The emotion classification approach employed by the sensor assumes that instances of an emotion category are expressed with facial movements that vary, to some degree, around a prototypical set of movements. However, expressions of the same emotion category vary substantially across different situations, people, gender, and cultures (Barrett et al., 2019).
The faceAnalyzer executable outputs a list of all the emotions detected by the FACS configuration mentioned above. Due to shared characteristic AUs, there might be an overlap of emotions. A possible explanation for this limitation is that each timestamp captures the expression at a fixed point in time and the possibility that there may be an overlap in the sequence of facial changes (onset, apex, offset) associated with emotion categories is not taken into consideration (Kohler et al., 2004).

References

Baltrusaitis, T., Zadeh, A., Lim, Y. C., & Morency, L. P. (2018, May). Openface 2.0: Facial behavior analysis toolkit. In 2018 13th IEEE International Conference on Automatic Face & Gesture Recognition (FG 2018) (pp. 59-66). IEEE.
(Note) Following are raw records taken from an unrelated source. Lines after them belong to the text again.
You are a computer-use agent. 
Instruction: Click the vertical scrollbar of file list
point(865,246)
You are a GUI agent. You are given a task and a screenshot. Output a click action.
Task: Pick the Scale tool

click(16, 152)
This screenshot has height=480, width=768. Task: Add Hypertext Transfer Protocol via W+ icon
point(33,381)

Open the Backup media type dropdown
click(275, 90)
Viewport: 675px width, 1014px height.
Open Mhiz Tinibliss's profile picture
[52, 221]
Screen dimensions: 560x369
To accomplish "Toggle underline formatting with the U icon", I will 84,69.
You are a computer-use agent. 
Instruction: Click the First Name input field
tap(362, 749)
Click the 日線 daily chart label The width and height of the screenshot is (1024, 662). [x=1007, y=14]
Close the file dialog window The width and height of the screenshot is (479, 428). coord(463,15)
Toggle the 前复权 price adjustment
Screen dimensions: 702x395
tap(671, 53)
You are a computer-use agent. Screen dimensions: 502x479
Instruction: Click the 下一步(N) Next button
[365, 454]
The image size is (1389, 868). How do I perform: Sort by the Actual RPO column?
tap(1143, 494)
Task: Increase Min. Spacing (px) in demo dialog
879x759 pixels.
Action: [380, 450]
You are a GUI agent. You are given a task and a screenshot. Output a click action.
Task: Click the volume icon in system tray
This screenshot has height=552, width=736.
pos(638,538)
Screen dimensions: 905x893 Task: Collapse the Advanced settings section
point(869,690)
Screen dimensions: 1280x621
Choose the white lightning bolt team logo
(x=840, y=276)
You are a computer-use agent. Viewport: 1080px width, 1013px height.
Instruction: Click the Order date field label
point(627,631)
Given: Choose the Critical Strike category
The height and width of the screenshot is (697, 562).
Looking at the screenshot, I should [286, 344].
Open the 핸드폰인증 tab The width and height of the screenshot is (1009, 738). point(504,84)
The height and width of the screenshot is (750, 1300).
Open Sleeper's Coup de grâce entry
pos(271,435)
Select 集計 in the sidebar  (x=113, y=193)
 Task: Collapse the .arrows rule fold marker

Barrett, L. F., Adolphs, R., Marsella, S., Martinez, A. M., & Pollak, S. D. (2019). Emotional expressions reconsidered: Challenges to inferring emotion from human facial movements. Psychological Science in the Public Interest, 20, 1–68. doi:10.1177/1529100619832930

Friesen, W. V., & Ekman, P. (1983). EMFACS-7: Emotional facial action coding system. Unpublished manuscript, University of California at San Francisco, 2(36), 1

Kohler, C. G., Turner, T., Stolar, N. M., Bilker, W. B., Brensinger, C. M., Gur, R. E., & Gur, R. C. (2004). Differences in facial expressions of four universal emotions. Psychiatry research, 128(3), 235-244.